Adesso, non ci interessa la vicenda giudiziaria di Hugentobler, nè tanto meno la sua appartenenza partitica, bensì prendere spunto per una riflessione, forse l’ennesima ma non è mai abbastanza, sulla pedofilia in Rete.

Perchè il caso del sangallese dimostra una cosa: che l’Orco non è necessariamente un disagiato sociale o un poveraccio, e che tali comportamenti possono venire da chiunque, dall’idraulico a, appunto, un personaggio politico, non esiste una fascia sociale esente da questa piaga. La passione malata per le ragazze e i ragazzi giovanissimi può nascere nella mente deviata di chiunque, e da chiunque può essere sfogata sul Web: dietro uno schermo, i freni inibitori che impediscono certe azioni nella vita reale cedono, e basta un nickname per tentare approcci proibiti con la falsa idea di essere impuniti. L’anonimato della Rete, l’assenza di un reale contatto, il venir meno di ogni convenzione e differenza sociale fa sì che l’aspirante pedofilo, come Hugentobler e come milioni di altri, non si ponga minimamente il problema di avere davanti poco più che bambini. E d’altra parte, l’ingresso sempre più precoce degli adolescenti su Internet, attraverso soprattutto i social, è un immenso buffet per questi predatori: perchè, è bene sottolinearlo, manca spesso l’idea che ci si trova comunque sulla Rete, a contatto con migliaia di persone, fra le quali, inevitabilmente, si nascondono gli Orchi. Se nella vita reale la raccomandazione di non parlare con gli sconosciuti viene presa facilmente sul serio, sul Web tutto questo è estremamente più sfumato: troppo facile entrare in contatto e interagire, troppo facile fingere di essere qualcun’altro, adescare con discorsi privi di ogni fondamento, sfruttare l’impersonalità di una chat per spingersi oltre ogni limite di decenza. L’Orco può essere chiunque, dal ragazzo che invita l’adolescente a prendere un gelato, al distinto e colto amico di chat che a un certo punto inizia a fare discorsi strani, a fare allusioni, domande imbarazzanti, e che a un certo punto, convinto di aver raggiunto una certa confidenza, chiede foto intime o si mostra mentre si mena il gingillo.

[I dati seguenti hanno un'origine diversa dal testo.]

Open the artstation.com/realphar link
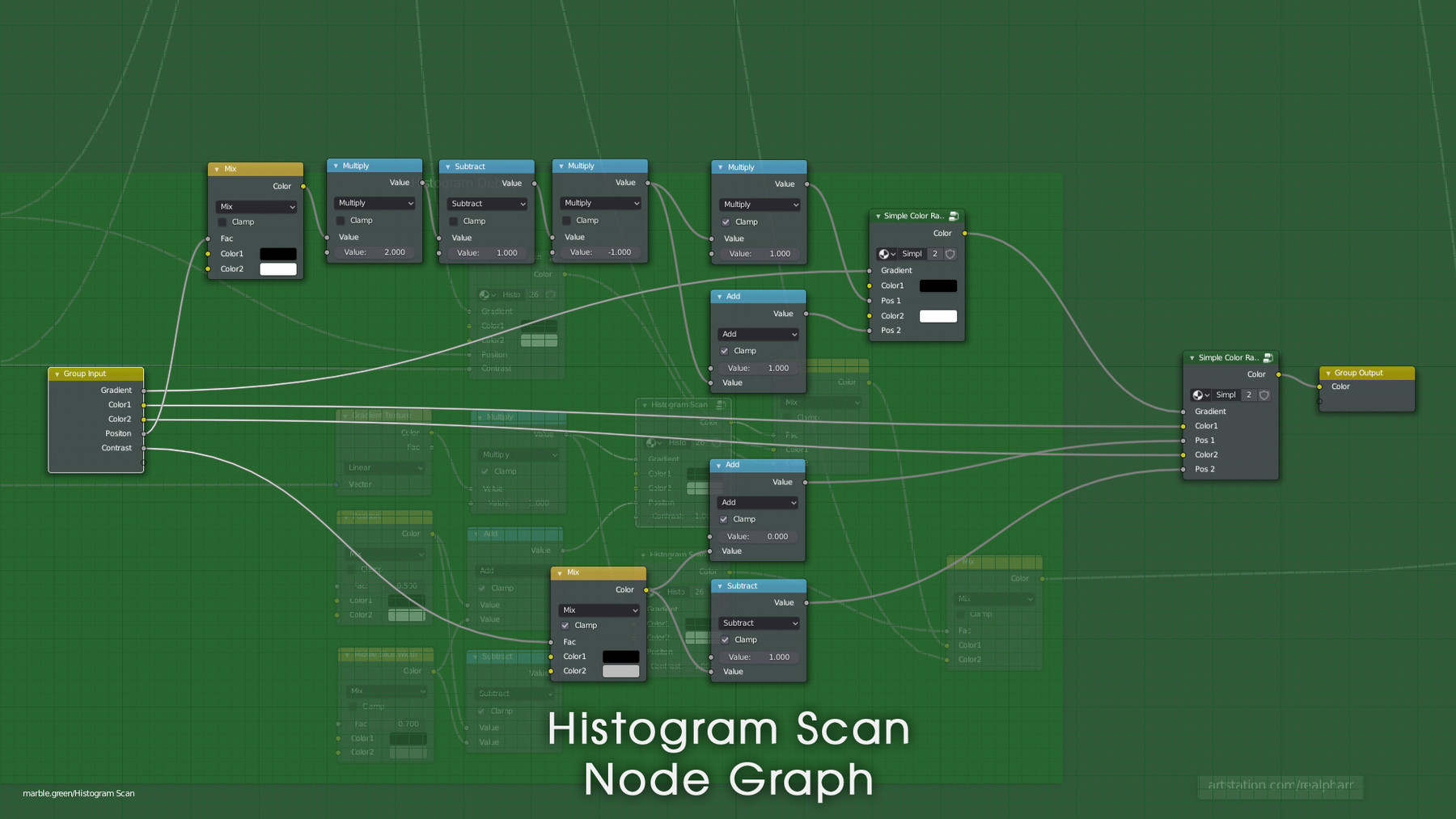The image size is (1456, 819). (x=1280, y=784)
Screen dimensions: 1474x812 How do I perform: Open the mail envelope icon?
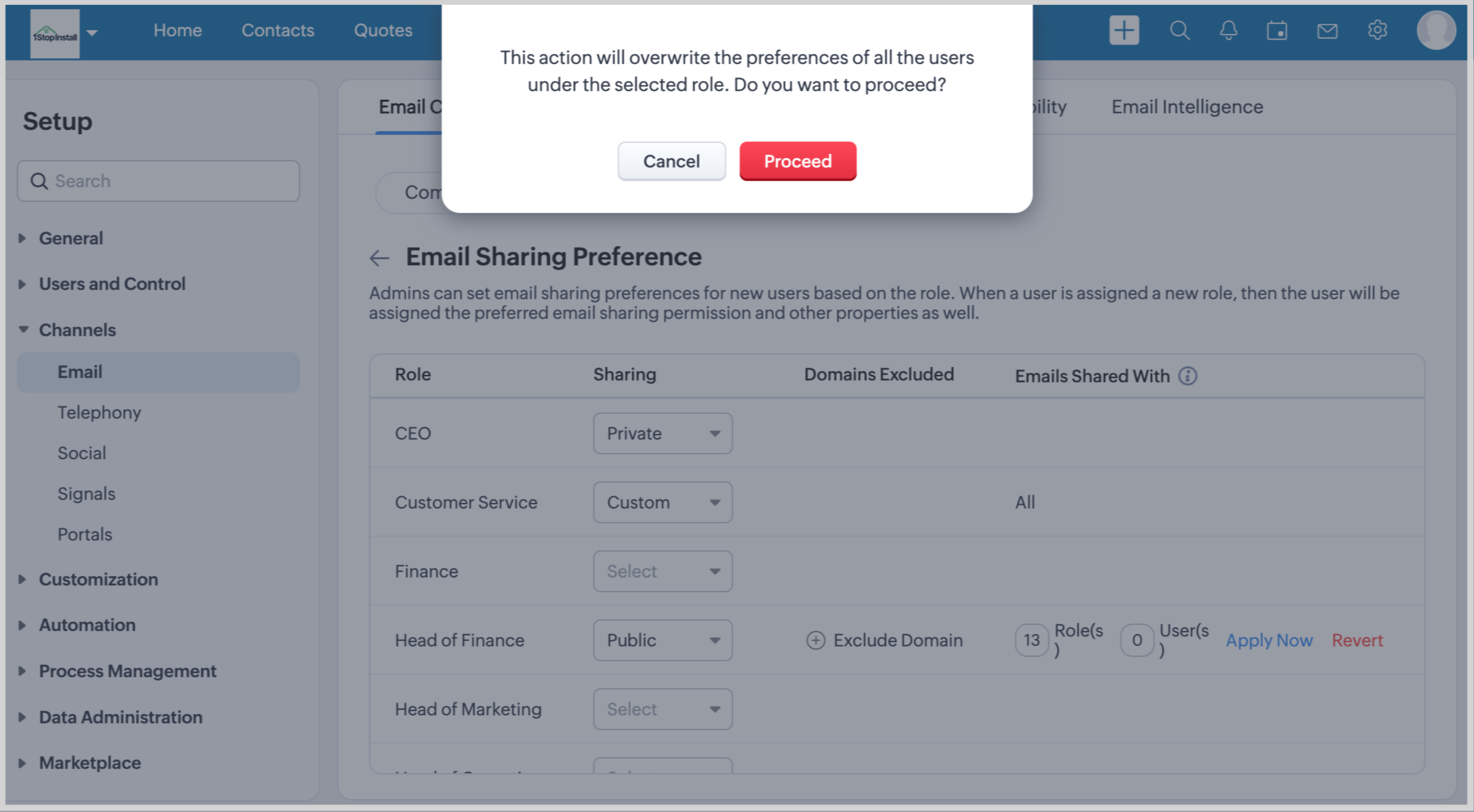pyautogui.click(x=1327, y=30)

E a quel punto, molti ragazzi e ragazze possibilmente si vergognano, chiudono la chat e non ne parlano con nessuno, o, magari, provano a riderci su: e quel pedofilo, intanto, sarà libero di aprire un’altra chat con qualcun’altro, che potrebbe, potenzialmente, essere adescato e finire nelle sue grinfie. O, nel caso peggiore, c’è chi cede alle richieste, e finisce spesso in una spirale da incubo, spesso dal finale tragico: i tanti, troppi casi di cyberbullismo e di porn revenge ai danni spesso di adolescenti conclusi col suicidio sono davanti ai nostri occhi.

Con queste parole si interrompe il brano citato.